Exclusive control by defendant

The thing that has caused the damage must be under the direct control of the defendant or his
representative. It is not always necessary that all the circumstances are under the defendant’s
control, but if the events leading upto the accidents were under the control of others besides
the defendant, then the mere happening of the accident is insufficient evidence against the
defendant. For instance, if a surgeon at the time of the operation leaves a mop inside the
patient’s abdomen, here the doctor had exclusive control over the patient’s health and so,
therefore, he would be liable under the principle of Res Ipsa Loquitor.
 

Freedom from Contributory Negligence


The third essential for the principle is that the plaintiff or any third party did not cause or
contribute to the injuries suffered by him. If it is found that the plaintiff or third party
contributed to the act that caused damage to the plaintiff, then the principle shall not apply.
Once these elements are established, there is a possibility that courts treat it as a possible
assumption of negligence on the part of the defendant.
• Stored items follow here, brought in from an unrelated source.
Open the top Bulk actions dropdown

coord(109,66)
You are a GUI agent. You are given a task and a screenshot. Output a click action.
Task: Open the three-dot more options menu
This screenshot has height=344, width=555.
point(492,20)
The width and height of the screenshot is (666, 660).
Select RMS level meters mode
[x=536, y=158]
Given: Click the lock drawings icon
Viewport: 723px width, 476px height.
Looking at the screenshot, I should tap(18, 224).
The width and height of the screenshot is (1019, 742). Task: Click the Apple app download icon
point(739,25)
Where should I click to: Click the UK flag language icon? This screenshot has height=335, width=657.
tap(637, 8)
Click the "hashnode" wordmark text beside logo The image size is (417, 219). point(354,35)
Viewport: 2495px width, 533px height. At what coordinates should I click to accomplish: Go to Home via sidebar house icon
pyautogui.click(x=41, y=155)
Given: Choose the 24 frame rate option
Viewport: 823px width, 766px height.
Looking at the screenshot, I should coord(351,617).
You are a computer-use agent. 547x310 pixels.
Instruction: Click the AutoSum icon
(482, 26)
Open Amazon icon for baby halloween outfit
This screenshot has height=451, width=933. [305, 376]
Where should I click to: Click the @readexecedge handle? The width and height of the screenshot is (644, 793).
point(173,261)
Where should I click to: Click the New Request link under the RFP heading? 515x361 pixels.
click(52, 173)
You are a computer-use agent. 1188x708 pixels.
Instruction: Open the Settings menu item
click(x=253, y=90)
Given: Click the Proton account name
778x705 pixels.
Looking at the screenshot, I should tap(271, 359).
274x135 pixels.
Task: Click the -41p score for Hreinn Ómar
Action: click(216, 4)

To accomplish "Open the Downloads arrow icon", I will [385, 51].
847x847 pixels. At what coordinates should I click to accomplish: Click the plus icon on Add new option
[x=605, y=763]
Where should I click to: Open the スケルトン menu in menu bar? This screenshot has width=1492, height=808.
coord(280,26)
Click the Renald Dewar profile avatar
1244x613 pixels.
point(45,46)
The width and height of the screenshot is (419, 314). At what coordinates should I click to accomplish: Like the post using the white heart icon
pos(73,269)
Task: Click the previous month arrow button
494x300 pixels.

Normally, following this the jury in
question presumes that the defendant is liable. The jury, however, is not bound to presume
such things. In such cases, the burden of proof is on the defendant that he was not negligent.
Thus this principle is rebuttable and if the defendant can successfully rebut the claim of
negligence, he will win the case. Otherwise, he shall be made liable.

APPLICATION OF RES IPSA


LOQUITUR
Res Ipsa Loquitur is an inappropriate form of circumstantial evidence enabling the
plaintiff in certain cases to establish the defendant’s likely negligence. Hence the doctrine
properly applied does not entail any covert form of strict liability. It just implies that the
court doesn’t know and cannot find out, what actually happened in the individual case.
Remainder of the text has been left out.